# Start of DATA ENTRIES

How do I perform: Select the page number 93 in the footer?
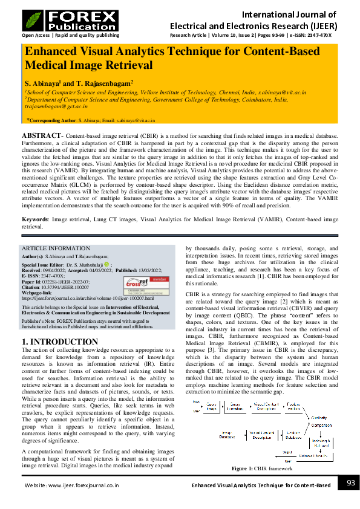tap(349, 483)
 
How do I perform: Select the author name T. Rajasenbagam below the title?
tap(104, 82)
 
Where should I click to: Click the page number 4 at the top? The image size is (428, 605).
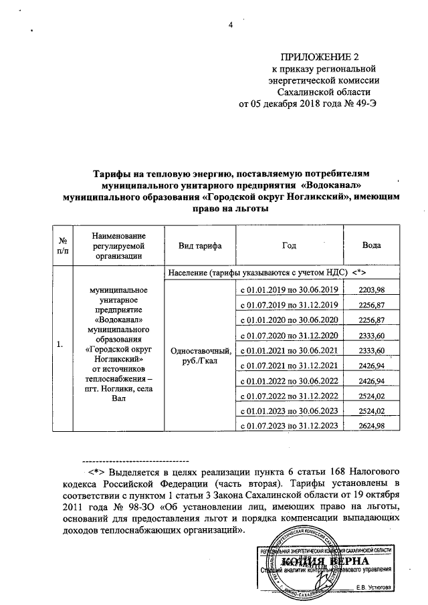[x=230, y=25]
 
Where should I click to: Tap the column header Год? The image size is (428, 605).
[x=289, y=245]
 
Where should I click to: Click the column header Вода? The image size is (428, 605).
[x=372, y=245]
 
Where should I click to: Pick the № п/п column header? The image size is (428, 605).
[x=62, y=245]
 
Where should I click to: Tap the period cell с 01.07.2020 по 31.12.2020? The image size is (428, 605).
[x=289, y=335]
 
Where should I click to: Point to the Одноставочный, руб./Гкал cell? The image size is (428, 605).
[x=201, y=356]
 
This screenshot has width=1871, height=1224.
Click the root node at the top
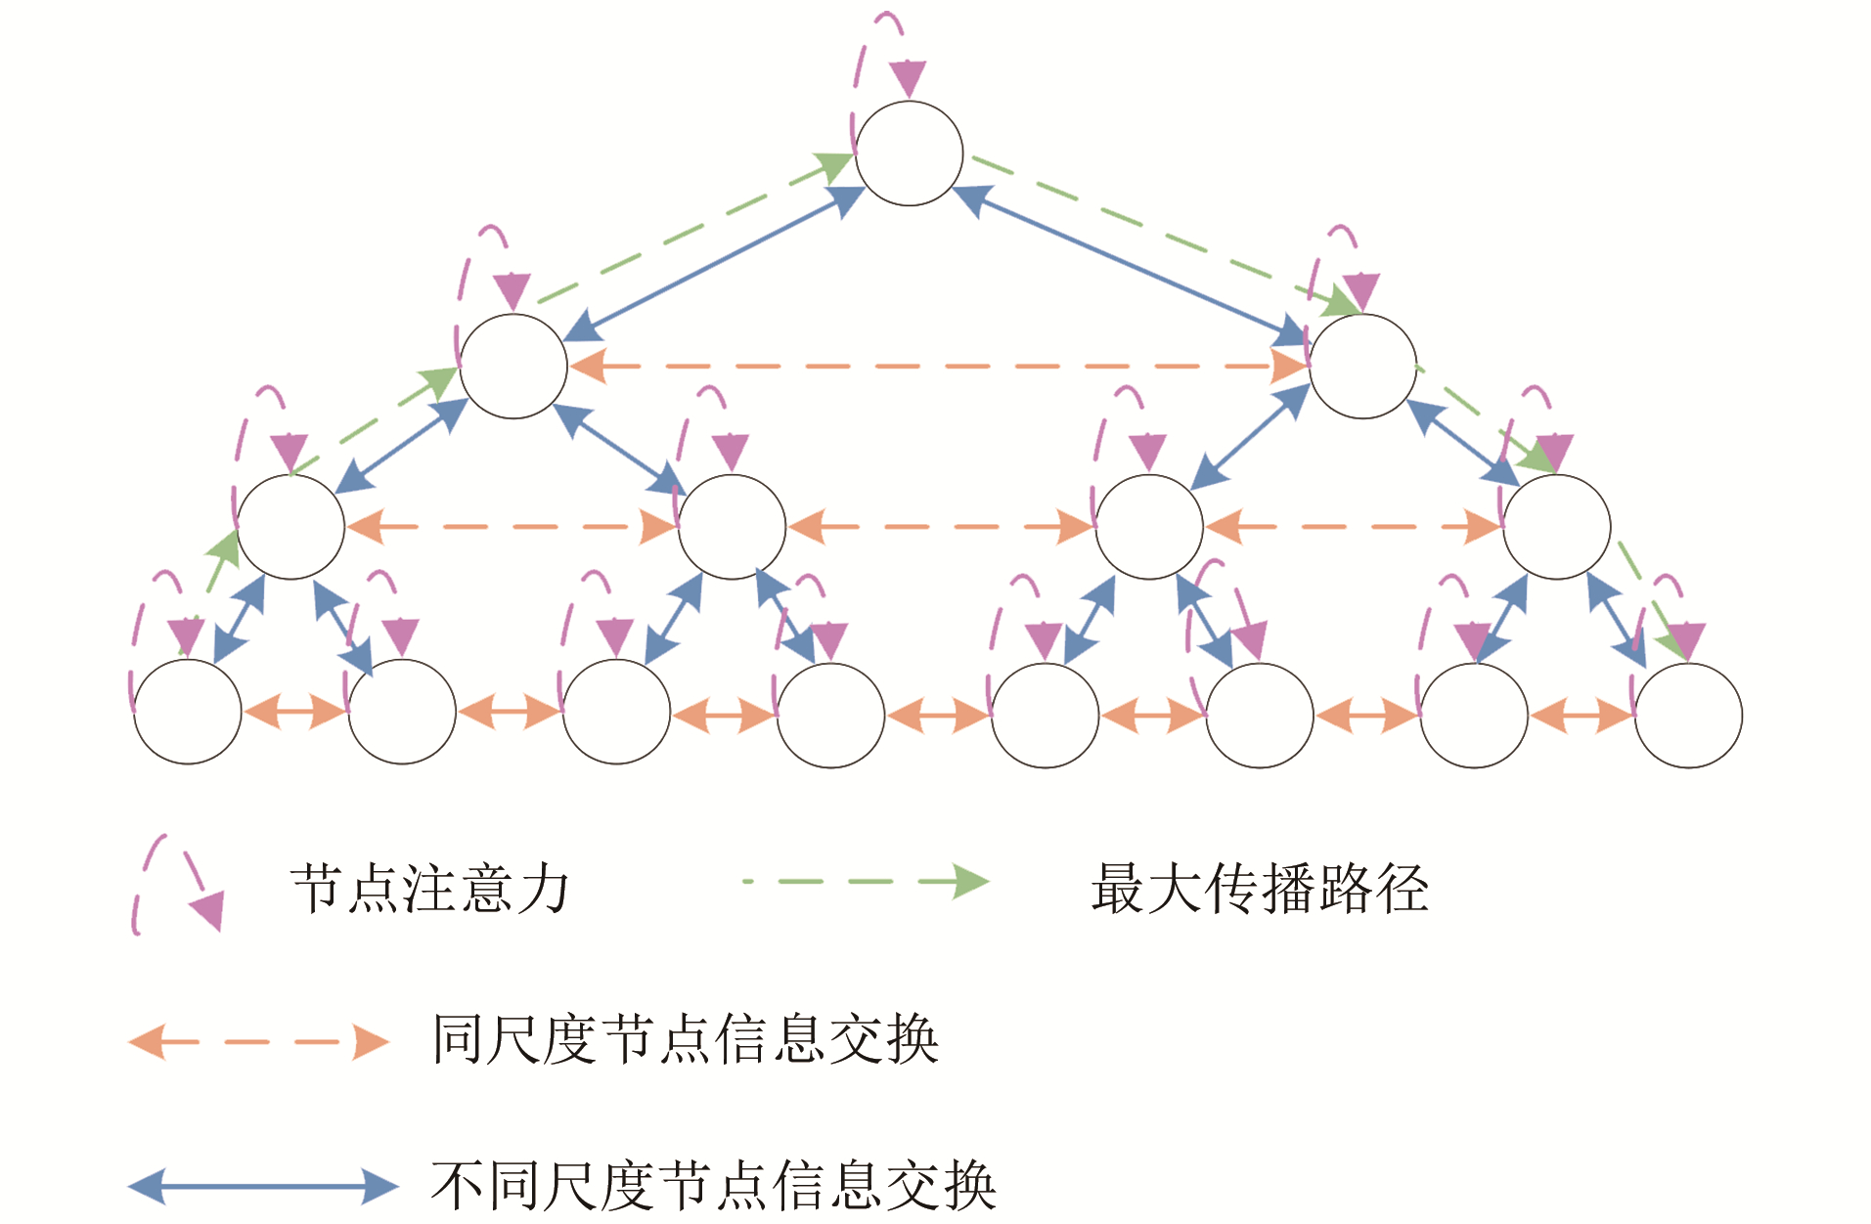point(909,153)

# End of DATA ENTRIES
# Start of DATA ENTRIES

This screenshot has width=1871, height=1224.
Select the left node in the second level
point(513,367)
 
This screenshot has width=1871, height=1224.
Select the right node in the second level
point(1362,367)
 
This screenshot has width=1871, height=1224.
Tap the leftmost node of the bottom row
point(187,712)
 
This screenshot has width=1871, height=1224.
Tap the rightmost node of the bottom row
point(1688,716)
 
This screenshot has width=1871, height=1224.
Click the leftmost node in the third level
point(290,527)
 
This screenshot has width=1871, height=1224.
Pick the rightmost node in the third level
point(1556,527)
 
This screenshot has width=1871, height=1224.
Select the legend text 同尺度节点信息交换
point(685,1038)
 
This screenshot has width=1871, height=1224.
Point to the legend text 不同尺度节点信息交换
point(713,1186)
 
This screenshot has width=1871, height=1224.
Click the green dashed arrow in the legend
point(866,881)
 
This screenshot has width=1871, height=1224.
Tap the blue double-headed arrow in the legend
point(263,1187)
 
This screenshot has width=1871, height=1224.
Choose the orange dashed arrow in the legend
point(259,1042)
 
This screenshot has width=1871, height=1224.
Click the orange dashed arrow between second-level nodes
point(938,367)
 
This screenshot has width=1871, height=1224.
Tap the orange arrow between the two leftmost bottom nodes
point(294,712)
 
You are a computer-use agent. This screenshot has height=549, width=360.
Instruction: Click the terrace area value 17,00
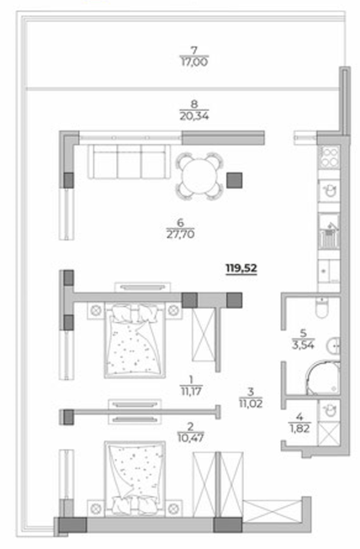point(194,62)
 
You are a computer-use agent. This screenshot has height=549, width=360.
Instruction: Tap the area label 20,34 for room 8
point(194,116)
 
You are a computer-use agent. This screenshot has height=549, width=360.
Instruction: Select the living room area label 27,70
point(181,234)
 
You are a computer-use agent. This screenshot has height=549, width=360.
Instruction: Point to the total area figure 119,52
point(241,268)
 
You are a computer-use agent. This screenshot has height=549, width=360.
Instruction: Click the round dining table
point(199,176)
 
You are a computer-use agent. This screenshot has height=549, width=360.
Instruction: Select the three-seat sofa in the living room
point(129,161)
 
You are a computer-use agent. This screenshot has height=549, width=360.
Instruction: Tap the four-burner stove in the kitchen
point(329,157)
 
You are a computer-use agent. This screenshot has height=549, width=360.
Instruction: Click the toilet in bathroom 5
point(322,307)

# End of DATA ENTRIES

→ **WORK TO DO**
Report how many lines in the records above contain the string "second", treating uppercase and lowercase as different. Give only the number.

→ **TASK SOLUTION**
3